Abstract: Optical parametric oscillation (OPO) has widely been utilized as a means of generating light with wide spectral coverage from a single pump laser. These oscillators can be driven using either continuous-wave (CW) light, which only requires lining up of the pump frequency with OPO resonance, or pulsed light, which also mandates that the repetition rate of the pulse and free spectral range of the OPO cavity are carefully tuned to match each other. Advancements in nanophotonics have ignited interest in chip-scale OPOs, which enable low-footprint and high-efficiency solutions to broadband light generation. CW-pumped integrated OPO has been demonstrated using both $\chi^{(2)}$ and $\chi^{(3)}$ parametric oscillation. However, realizing pulse-driven on-chip OPO remains challenging, as microresonator cavities have limited tuning range in the FSR and resonance frequency compared to traditional bulk cavities. Here, we overcome this limitation and demonstrate a $\chi^{(3)}$ pulse-driven OPO by using a tunable on-chip femtosecond pulse generator to synchronously pump the oscillator. The output frequency comb generated by our OPO has 30-GHz repetition rate, spans 2/5 of an octave and consists of over 1400 comb lines with a pump-to-comb conversion efficiency of 10%.

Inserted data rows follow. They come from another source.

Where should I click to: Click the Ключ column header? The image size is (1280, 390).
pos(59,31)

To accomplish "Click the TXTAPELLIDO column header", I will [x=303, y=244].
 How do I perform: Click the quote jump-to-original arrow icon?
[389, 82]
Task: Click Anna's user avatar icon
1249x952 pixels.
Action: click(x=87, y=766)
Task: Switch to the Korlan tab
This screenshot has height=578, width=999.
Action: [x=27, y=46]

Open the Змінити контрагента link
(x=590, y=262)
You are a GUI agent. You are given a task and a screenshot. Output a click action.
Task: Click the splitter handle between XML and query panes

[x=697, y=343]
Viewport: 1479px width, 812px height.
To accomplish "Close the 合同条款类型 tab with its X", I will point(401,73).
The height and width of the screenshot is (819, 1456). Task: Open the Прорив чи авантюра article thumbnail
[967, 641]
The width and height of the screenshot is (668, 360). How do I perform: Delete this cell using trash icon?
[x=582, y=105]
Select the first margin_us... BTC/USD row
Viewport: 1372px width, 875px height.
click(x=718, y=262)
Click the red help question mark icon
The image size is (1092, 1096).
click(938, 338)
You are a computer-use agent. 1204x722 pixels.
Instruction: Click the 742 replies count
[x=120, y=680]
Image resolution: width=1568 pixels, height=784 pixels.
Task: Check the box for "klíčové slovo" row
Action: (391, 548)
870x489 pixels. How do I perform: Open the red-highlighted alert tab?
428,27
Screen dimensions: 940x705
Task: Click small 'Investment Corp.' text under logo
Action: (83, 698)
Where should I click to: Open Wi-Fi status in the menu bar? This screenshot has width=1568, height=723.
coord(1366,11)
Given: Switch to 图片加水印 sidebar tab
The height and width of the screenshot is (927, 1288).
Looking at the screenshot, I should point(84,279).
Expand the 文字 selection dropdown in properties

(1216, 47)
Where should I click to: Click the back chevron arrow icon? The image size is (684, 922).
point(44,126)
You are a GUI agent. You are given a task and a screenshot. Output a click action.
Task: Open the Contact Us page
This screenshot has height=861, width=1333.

8.Soliton Microcomb Generation in a III-V Photonic Crystal Cavity

Authors:Alberto Nardi, Alisa Davydova, Nikolai Kuznetsov, Miles H. Anderson, Charles Möhl, Johann Riemensberger, Tobias J. Kippenberg, Paul Seidler

Abstract: Photonic crystals, material structures in which the dielectric function varies periodically in one, two, or three dimensions, can provide exquisite control over the propagation and confinement of light. By tailoring their band structure, exceptional optical effects can be achieved, such as slow light propagation or, through the creation of photonic bandgaps, optical cavities with both a high quality factor and a small mode volume. Photonic crystal cavities have been used to realize compact nano-lasers and achieve strong coupling to quantum emitters, such as semiconductor quantum dots, color centers, or cold atoms. A useful attribute of photonic crystals is the ability to create chirped mirrors. Chirping has underpinned advances in ultra-fast lasers based on bulk mirrors, but has yet to be fully exploited in integrated photonics, where it could provide a means to engineer otherwise unattainable dispersion profiles for a range of nonlinear optical applications, including soliton frequency comb generation. The vast majority of integrated resonators for frequency combs make use of microring geometries, where only waveguide width and height are varied to engineer dispersion. Generation of frequency combs has been demonstrated with one-dimensional photonic crystal cavities made of silicon nitride, but the low index contrast prevents formation of broad soliton combs. We overcome these challenges by using a photonic-crystal Fabry-P\'erot resonator made of gallium phosphide, a material with a high refractive index and a Kerr nonlinearity 200 times larger than that of silicon nitride. We employ chirped photonic crystal mirrors to provide anomalous dispersion. With subharmonic pulsed pumping at an average power of 23.6 mW, we are able to access stable dissipative Kerr frequency combs. We demonstrate soliton formation with a 3-dB bandwidth of 3.0 THz, corresponding to a pulse duration of 60 fs.